• **Objective A**:
In the notebook passage, what does the autoreload command make sure of?
• **Objective B**:
Please format every line of all the rows below as a JSON list of strings, one string per line, skipping blank lines and leaving the pictures out.

• **Passage given**:
In the current directory, you can find a file mlp.py, which contains the definition for class TwoLayerMLP. As the name suggests, it implements a 2-layer MLP, or MLP with 1 hidden layer. You will implement your code in the same file, and call the member functions in this notebook. Below is some initialization. The autoreload command makes sure that mlp.py is periodically reloaded.

In [6]:
# setup
import numpy as np
import matplotlib.pyplot as plt
from mlp import TwoLayerMLP

%matplotlib inline
plt.rcParams['figure.figsize'] = (10.0, 8.0) # set default size of plots
plt.rcParams['image.interpolation'] = 'nearest'
plt.rcParams['image.cmap'] = 'gray'

# for auto-reloading external modules
# see http://stackoverflow.com/questions/1907993/autoreload-of-modules-in-ipython
%load_ext autoreload
%autoreload 2

def rel_error(x, y):
    """ returns relative error """
    return np.max(np.abs(x - y) / (np.maximum(1e-8, np.abs(x) + np.abs(y))))

• **Input**:
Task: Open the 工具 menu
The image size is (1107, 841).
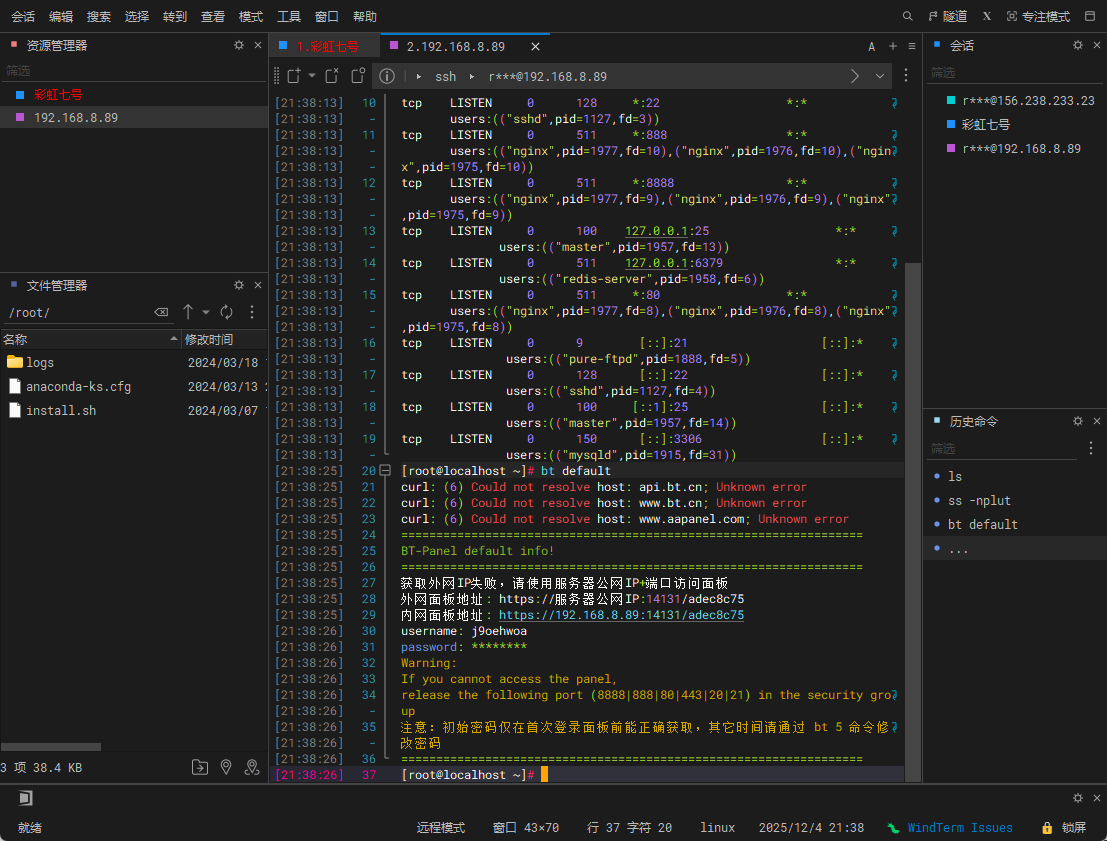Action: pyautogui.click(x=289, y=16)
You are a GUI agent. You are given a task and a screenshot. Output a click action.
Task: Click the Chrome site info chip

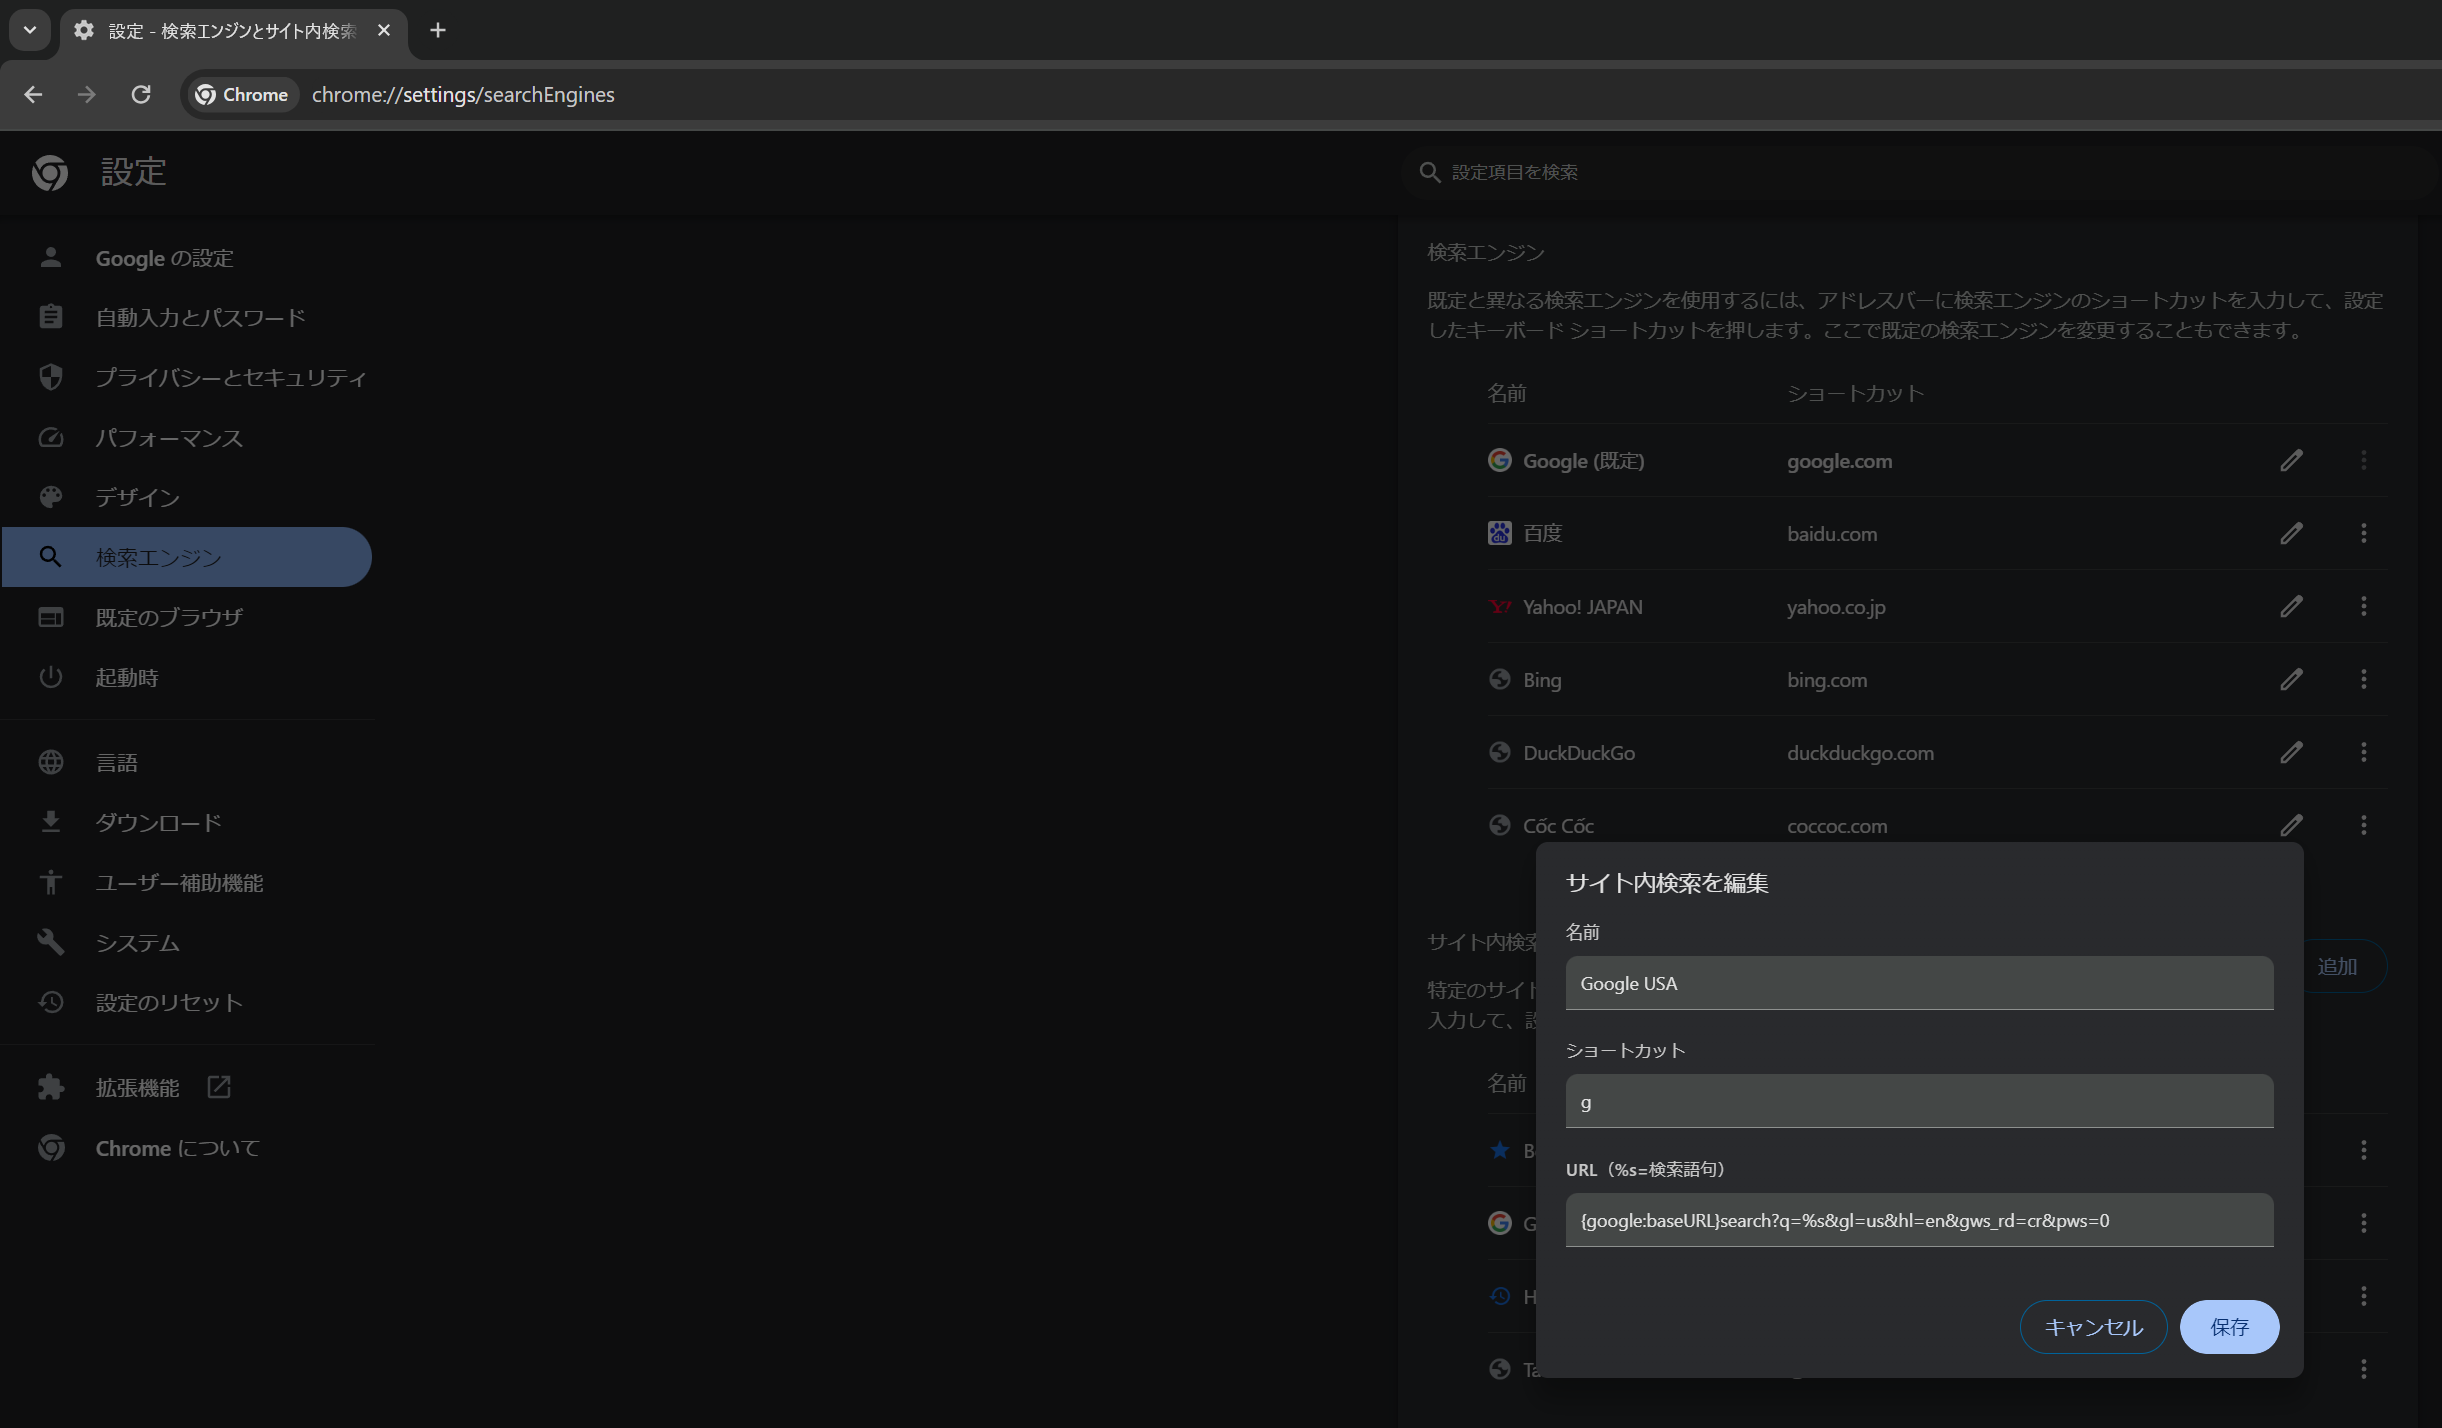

• **Solution A**:
It makes sure that mlp.py is periodically reloaded.

• **Solution B**:
[
  "Task: Open the 工具 menu",
  "The image size is (1107, 841).",
  "Action: pyautogui.click(x=289, y=16)",
  "You are a GUI agent. You are given a task and a screenshot. Output a click action.",
  "Task: Click the Chrome site info chip"
]